-- Tasks to carry out --
• A. Reproduce the steering replacement thread verbatim, starting at "Any advice is" and ending at "I found online.".
• B. In the steering replacement thread, where is the only dealer located that Tilly_Copano could find online?

-- Reading passage --
+-------+

# Replacing teleflex steering



## Tilly_Copano (Feb 12, 2017)

My steering didn't completely seize up on me today, I was able to make it back home but it needs to be replaced. Can I just replace the steering cable or do I need to replace the entire unit, housing and all?

When I got home I took the cable out of the tilt tube and it's sticking bad every half turn or so of the wheel.

Any advice is appreciated, this is not going to be a fun project.


----------



## Tilly_Copano (Feb 12, 2017)

So I don't think it's a teleflex system. The only markings on the bottom say Planetary Gear Design. 

This is what I found online. 
http://www.ultraflexgroup.com/en/ca...and-t72fc-rotary-steering-systems.html?lang=2

Looks like I'm going to have to replace the entire system.


----------



## Capnredfish (Feb 1, 2012)

Always the best idea. How Old?


----------



## Tilly_Copano (Feb 12, 2017)

Capnredfish said:


> Always the best idea. How Old?


2002 HPX-T

What I don't get is why maverick would have used this brand. The only dealer I can find online is out of Australia.


----------



## Guest (Oct 28, 2018)

+-------+

-- Supplied data --
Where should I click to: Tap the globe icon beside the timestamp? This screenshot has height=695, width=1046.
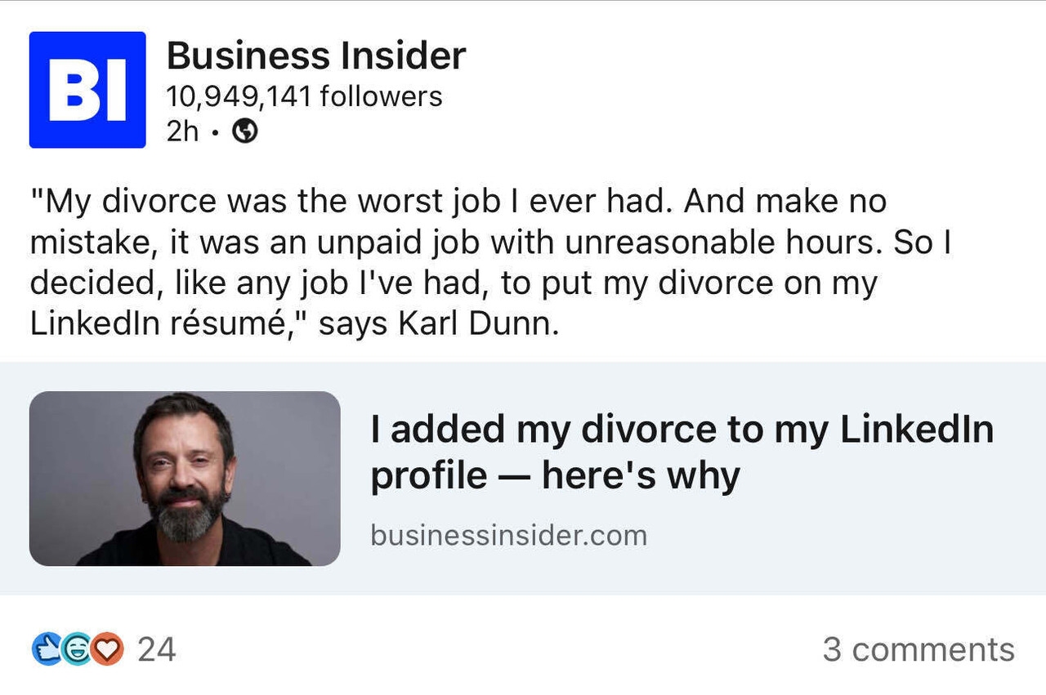(x=244, y=132)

+-------+

-- Answers by task --
• A.
Any advice is appreciated, this is not going to be a fun project.


----------



## Tilly_Copano (Feb 12, 2017)

So I don't think it's a teleflex system. The only markings on the bottom say Planetary Gear Design. 

This is what I found online.

• B. Australia.